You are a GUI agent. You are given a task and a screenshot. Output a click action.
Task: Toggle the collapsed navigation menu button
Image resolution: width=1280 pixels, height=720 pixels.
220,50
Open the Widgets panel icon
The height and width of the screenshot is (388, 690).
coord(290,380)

• _Exercise_: Each line above needs to be returned exactly as it is.

• _Answer section_:
You are a GUI agent. You are given a task and a screenshot. Output a click action.
Task: Toggle the collapsed navigation menu button
Image resolution: width=1280 pixels, height=720 pixels.
220,50
Open the Widgets panel icon
The height and width of the screenshot is (388, 690).
coord(290,380)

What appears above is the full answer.